■ TEXTAUSZUG

Erhalten die Komponisten irgendwelche Anteile aus den Verkäufen von Flee?

Leider leben sie alle nicht mehr! Die Hochphase von Benga war in den 1970ern und die Lebenserwartung in Kenia ist wesentlich niedriger als in europäischen Ländern. Die meisten Benga-Musiker waren nicht gewappnet, mit den verrückten Praktiken der damaligen Musikindustrie umzugehen, welche die Künstler schamlos ausgenutzt hat.

Wir haben mit Jojo Records, einem kenianischen Musiklabel, zusammengearbeitet, um die Songs zu lizensieren und verwenden zu dürfen. Ein Teil aus den Erlösen des Magazins geht also an dieses Label, obwohl wir Vorbehalte angemeldet haben über den Anteil, den die Familien davon bekommen sollen. Leider haben die Labels in Kenia, die in den 70ern die Rechte an den Stücken hatten, wohl ziemlich skrupellose Geschäftspraktiken angewendet. Dieses Phänomen ist jedoch nicht nur auf Afrika beschränkt, Motown ist ein weiteres trauriges Beispiel dafür. Das jedenfalls war eine der Einschränkungen, auf die unser Projekt gestoßen ist.

War es eine bewusste Entscheidung, nicht die Geschichte von Benga zu erzählen, indem man an das Leben dieser Musiker erinnert?

Wie ich schon erklärt habe, war Benga in den 1970ern auf dem Höhepunkt. Das Genre mag weitestgehend vergessen sein, aber es ist nicht tot. Es gibt immer noch Künstler, die Benga-Musik live aufführen, besonders innerhalb der kenianischen Landesgrenzen. Wir sind gewiss nicht die ersten, die eine Benga-Compilation veröffentlichen, und werden auch hoffentlich nicht die letzten sein. Wir wollten vermeiden, eine posthume Nachrede auf das Genre zu halten. Unsere Entscheidung, nur die Songs bereits verstorbener Künstler darauf zu versammeln, ist eine rein künstlerische. Obwohl es eine aktuelle Benga-Szene gibt, halte ich sie für wesentlich weniger interessant. Darum wollten wir Benga mit zeitgenössischen Musikern neu erfinden.

Und war die Auswahl der beteiligten Musiker, die auf den Stücken zu hören sind, auch eine künstlerische?

Wir konnten nicht all unsere Erwartungen in Bezug auf die Teilnehmer umsetzen, aber so läuft das nun mal. Nichtsdestotrotz, die Zusammenarbeit mit Jaakko Eino Kalevi war großartig. Diese deutet auf alles hin, was uns wichtig ist, und dass es bei diesem Projekt darum ging, über den Tellerrand zu denken. Wir wollten die Neuinterpretationen eben nicht nur den typischen "Afro"-Produzenten überlassen. Darum ist das auch mein Lieblingsstück! Darüber hinaus haben African 808 eine große Expertise in allem, was dieses musikalische Vokabular ausmacht. Sie sind sehr bedachte Leute, mit denen wir den kritischen Blick auf die Welt der Wiederveröffentlichungen teilen. Insgesamt war es eine Herausforderung, den Beteiligten vorzuschlagen, dass sie zusammenarbeiten, weil wir nicht wissen konnten, ob unsere Songauswahl sie inspirieren würde.

■ LISTE DER EINTRÄGE
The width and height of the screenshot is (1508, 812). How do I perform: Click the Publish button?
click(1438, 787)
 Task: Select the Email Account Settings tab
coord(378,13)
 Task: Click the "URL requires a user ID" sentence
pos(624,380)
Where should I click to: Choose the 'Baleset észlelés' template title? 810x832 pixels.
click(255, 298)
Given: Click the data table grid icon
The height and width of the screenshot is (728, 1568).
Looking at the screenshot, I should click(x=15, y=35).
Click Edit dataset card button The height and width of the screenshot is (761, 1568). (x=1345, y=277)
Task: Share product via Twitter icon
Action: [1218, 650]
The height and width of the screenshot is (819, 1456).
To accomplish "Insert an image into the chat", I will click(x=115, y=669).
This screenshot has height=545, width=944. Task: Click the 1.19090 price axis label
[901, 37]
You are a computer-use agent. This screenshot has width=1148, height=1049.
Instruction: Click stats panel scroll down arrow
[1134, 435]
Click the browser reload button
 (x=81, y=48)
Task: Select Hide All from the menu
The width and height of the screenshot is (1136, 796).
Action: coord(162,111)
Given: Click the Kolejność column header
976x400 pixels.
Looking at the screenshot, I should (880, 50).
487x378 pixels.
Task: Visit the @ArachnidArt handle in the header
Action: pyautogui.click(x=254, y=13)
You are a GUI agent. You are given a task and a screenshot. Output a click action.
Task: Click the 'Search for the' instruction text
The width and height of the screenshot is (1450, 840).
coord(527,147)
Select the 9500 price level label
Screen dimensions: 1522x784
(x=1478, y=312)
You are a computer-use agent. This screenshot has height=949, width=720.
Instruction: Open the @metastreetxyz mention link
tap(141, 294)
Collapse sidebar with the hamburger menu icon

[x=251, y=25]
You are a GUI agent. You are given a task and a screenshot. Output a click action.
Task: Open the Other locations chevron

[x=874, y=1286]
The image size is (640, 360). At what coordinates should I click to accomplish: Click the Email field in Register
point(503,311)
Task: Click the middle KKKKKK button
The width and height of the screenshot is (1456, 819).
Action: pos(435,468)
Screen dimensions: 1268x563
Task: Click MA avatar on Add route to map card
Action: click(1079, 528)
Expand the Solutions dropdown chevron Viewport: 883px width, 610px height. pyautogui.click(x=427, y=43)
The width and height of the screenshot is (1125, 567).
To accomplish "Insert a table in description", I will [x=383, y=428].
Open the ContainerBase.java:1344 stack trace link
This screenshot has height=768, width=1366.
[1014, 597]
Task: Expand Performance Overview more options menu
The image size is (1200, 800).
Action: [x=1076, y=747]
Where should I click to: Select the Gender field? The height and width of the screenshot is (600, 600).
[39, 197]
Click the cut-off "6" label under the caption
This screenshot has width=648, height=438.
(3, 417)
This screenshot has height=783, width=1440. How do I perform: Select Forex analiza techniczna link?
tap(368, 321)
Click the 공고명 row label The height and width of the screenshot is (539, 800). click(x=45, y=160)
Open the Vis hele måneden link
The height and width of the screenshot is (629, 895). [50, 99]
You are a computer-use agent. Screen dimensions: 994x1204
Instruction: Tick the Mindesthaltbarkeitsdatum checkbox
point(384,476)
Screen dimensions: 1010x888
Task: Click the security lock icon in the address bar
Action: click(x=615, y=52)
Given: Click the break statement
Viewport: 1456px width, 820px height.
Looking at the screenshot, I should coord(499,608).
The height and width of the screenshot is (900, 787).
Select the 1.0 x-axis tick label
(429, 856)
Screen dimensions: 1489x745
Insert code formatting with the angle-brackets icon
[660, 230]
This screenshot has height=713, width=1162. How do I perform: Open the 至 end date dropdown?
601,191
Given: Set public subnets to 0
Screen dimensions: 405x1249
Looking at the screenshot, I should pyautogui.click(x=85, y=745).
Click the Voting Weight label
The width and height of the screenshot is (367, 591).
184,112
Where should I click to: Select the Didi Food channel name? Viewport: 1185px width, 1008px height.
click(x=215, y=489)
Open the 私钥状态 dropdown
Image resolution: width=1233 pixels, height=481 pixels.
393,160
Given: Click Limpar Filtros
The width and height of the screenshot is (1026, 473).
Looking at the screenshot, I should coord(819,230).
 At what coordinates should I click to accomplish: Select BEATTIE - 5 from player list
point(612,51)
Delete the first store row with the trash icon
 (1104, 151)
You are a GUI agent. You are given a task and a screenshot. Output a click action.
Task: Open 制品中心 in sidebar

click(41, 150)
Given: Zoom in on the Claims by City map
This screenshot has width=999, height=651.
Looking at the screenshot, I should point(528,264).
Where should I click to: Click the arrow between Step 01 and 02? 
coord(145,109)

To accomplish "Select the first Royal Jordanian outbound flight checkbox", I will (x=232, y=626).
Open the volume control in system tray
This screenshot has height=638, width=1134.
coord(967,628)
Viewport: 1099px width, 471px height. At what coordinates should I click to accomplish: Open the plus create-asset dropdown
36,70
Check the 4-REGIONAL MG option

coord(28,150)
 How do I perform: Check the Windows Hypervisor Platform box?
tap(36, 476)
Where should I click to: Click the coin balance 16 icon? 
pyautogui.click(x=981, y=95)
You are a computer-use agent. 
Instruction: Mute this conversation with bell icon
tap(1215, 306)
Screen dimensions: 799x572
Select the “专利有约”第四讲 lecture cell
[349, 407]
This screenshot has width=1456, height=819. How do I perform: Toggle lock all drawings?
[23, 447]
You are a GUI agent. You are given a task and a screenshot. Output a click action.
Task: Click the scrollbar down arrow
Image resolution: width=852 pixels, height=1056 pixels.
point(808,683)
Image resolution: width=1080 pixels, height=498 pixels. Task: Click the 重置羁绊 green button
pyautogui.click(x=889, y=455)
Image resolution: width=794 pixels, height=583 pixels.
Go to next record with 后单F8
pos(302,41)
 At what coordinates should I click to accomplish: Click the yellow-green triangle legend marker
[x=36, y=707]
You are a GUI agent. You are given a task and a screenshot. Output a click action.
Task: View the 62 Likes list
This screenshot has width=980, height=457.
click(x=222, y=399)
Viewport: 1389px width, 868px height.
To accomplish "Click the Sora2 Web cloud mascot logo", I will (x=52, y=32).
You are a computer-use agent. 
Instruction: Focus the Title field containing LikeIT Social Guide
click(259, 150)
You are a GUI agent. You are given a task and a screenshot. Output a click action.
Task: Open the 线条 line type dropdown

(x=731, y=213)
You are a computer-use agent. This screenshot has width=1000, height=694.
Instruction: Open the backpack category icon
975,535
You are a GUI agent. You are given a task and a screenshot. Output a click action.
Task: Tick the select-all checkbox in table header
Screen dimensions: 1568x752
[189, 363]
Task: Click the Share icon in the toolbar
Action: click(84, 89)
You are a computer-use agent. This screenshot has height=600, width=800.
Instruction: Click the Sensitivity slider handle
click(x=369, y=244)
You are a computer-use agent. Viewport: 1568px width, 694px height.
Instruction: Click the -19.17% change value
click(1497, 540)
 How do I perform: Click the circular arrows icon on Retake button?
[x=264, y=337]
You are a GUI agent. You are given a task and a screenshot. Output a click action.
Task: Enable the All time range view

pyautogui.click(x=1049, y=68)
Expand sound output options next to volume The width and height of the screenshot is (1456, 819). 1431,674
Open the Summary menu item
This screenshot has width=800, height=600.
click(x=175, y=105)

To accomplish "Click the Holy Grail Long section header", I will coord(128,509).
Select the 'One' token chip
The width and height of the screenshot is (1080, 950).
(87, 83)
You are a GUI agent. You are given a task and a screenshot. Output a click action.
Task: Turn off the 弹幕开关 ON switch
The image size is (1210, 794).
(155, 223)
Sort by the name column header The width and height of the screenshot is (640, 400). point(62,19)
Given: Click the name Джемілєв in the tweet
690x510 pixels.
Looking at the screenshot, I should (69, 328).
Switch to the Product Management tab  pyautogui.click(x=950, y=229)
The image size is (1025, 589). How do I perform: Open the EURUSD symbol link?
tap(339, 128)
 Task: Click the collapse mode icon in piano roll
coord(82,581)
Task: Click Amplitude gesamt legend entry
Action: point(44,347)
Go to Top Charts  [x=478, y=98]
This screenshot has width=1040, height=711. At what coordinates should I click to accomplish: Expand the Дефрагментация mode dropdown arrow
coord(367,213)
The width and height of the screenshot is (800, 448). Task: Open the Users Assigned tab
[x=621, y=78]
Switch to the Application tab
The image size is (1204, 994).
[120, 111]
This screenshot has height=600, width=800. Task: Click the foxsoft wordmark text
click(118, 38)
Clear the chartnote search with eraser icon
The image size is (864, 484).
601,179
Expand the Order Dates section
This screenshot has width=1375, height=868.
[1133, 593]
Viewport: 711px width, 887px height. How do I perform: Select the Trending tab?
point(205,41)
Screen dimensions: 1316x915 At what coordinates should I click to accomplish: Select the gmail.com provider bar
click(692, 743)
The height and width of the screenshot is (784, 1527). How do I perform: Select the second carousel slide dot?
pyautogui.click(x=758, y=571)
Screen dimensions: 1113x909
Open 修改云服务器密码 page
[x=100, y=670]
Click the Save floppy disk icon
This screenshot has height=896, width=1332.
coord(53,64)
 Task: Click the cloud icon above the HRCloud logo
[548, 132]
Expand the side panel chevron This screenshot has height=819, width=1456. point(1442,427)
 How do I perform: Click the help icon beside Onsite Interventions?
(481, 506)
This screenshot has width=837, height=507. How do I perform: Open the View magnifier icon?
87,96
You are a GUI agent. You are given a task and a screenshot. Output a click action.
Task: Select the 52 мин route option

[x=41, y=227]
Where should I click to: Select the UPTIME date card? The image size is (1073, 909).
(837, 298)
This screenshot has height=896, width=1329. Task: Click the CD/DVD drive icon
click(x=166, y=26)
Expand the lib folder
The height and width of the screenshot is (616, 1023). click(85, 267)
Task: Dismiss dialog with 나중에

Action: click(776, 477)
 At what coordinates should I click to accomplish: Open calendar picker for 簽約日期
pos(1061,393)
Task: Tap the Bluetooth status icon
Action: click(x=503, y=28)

■ AUFGABE 1
Schreib bitte den Abschnitt aus dem Interview über Benga-Musik, beginnend mit "Wir haben mit" und weiter bis "Projekt gestoßen ist.", noch einmal ab und benenne dabei "Jojo Records" in "Jojo Music" um.
■ AUFGABE 2
Führe das Interview über Benga-Musik im selben Stil nach seinem letzten Satz weiter.
Die Einträge spielen hierfür keine Rolle.

■ ERGEBNIS 1
Wir haben mit Jojo Music, einem kenianischen Musiklabel, zusammengearbeitet, um die Songs zu lizensieren und verwenden zu dürfen. Ein Teil aus den Erlösen des Magazins geht also an dieses Label, obwohl wir Vorbehalte angemeldet haben über den Anteil, den die Familien davon bekommen sollen. Leider haben die Labels in Kenia, die in den 70ern die Rechte an den Stücken hatten, wohl ziemlich skrupellose Geschäftspraktiken angewendet. Dieses Phänomen ist jedoch nicht nur auf Afrika beschränkt, Motown ist ein weiteres trauriges Beispiel dafür. Das jedenfalls war eine der Einschränkungen, auf die unser Projekt gestoßen ist.

■ ERGEBNIS 2
Das Flee Project erscheint nur im Format Vinyl und Magazin. Schränkt ihr damit nicht eure Reichweite ein?

Die erste Veröffentlichung lief gut und wir wussten, dass wir mit dem Projekt in erster Linie Sammler ansprechen würden. Wir wollten jedoch nicht, dass Flee zum Spekulationsobjekt wird. Das haben wir versucht zu umgehen, indem wir die Versandadressen direkt auf den Umschlag gedruckt haben. Das hat dieses Problem verringert; manche Käufer haben verlangt, dass wir das entfernen. In der heutigen Zeit ist Musik überall im Umlauf, sie gehört niemandem mehr und so wird sie auch konsumiert. Dass wir auf die althergebrachten Medien Vinylschallplatte und Papier gesetzt haben, verleiht dem Projekt auch einen Aspekt von Snobismus, das wissen wir und es ist eine weitere inhärente Limitierung. Darum machen wir das Projekt auch digital zugänglich.

Hast du schon eine Vorstellung, womit sich die zweite Ausgabe befasst?

Ja! Wir wollen uns auf italienische Musik aus Puglia konzentrieren. Das ist eine total willkürliche Wahl, aber wir wollen sie mit demselben Dokumentationsaufwand begleiten. Wir wurden schon etliche Male gefragt, ob wir als nächstes wieder an einem Projekt über kenianische oder afrikanische Musik arbeiten würden. Eine legitime Frage, aber das bringt uns darauf zurück, wie man uns wahrnimmt. Man hat uns schon scherzhaft als "Afro-diggers" bezeichnet. Das stört mich! Dieses Label möchte ich nicht angeheftet bekommen! Um auf Puglia zurückzukommen … Die Tarantella ist Musik mit einem unglaublichen Storytelling. Ursprünglich wurde sie dafür gemacht, Frauen zu exorzieren, "die den sexuellen Dämon in sich tragen".

Sie kommt aus kleinen Dörfern im südlichen Italien und sie existiert noch heute, obwohl sich ihre Bedeutung gewandelt hat. Es ist eine sehr perkussive Musik mit sehr langen Stücken. Leute klammern sich dazu aneinander und tanzen stundenlang in einem tranceähnlichen Zustand …

Aus technischer Sicht gibt uns das auch eine Menge Möglichkeiten, aus denen wir wählen können. Benga war eine größere Herausforderung wegen seiner Dichte, es gibt viele Basslinien in den Stücken, hinzu kommt die armselige Soundqualität der verfügbaren Aufnahmen. Die Musiker, mit denen wir zusammengearbeitet haben, hatte beispielsweise Probleme, sich die einzelnen Stimmen rauszuhören.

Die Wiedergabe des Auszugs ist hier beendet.